Tsuyoshi Yoneyama, Takeshi Yoshikawa1, and Kazuki Morita1

Department of Materials Engineering, Graduate School of Engineering, The University of Tokyo, 7-3-1 Hongo, Bunkyo-ku, Tokyo 113-8656, Japan
1Institute of Industrial Science, The University of Tokyo, 4-6-1 Komaba, Meguro-ku, Tokyo 153-8505, Japan

(Received March 26, 2007; accepted April 25, 2007; published online August 6, 2007)

The growth of β-FeSi2 layers on Si(100) substrates by a cation exchange reaction between Si and molten NaCl–KCl–FeCl2 salts, namely, 5Si(s)+2FeCl2(l)=2β-FeSi2(s)+SiCl4(g), has been investigated. A single-crystal Si(100) substrate was reacted with the molten salt at 1173 K for 1–64 h in Ar or He atmosphere.

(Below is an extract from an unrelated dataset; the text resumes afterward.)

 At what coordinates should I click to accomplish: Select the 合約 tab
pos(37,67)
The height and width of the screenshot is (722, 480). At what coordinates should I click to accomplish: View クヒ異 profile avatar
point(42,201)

The grown layers were characterized by X-ray diffraction (XRD) measurement, scanning electron microscopy (SEM), and transmission electron microscopy (TEM). When the FeCl2 concentration in molten salt was as low as 0.02 mol %, a β-FeSi2 single layer was obtained, although the double layer of FeSi/β-FeSi2 formed with a higher FeCl2 concentration of 0.1–1.0 mol %. The β-FeSi2 single layer grown at low FeCl2 concentration had a rough surface structure due to the decrease in driving force caused by the consumption of FeCl2 during the reaction. By annealing a flat double layer of FeSi/β-FeSi2 formed with a higher FeCl2 concentration where the driving force could be kept constant, a flat β-FeSi2 single layer was obtained on the Si(100) substrate.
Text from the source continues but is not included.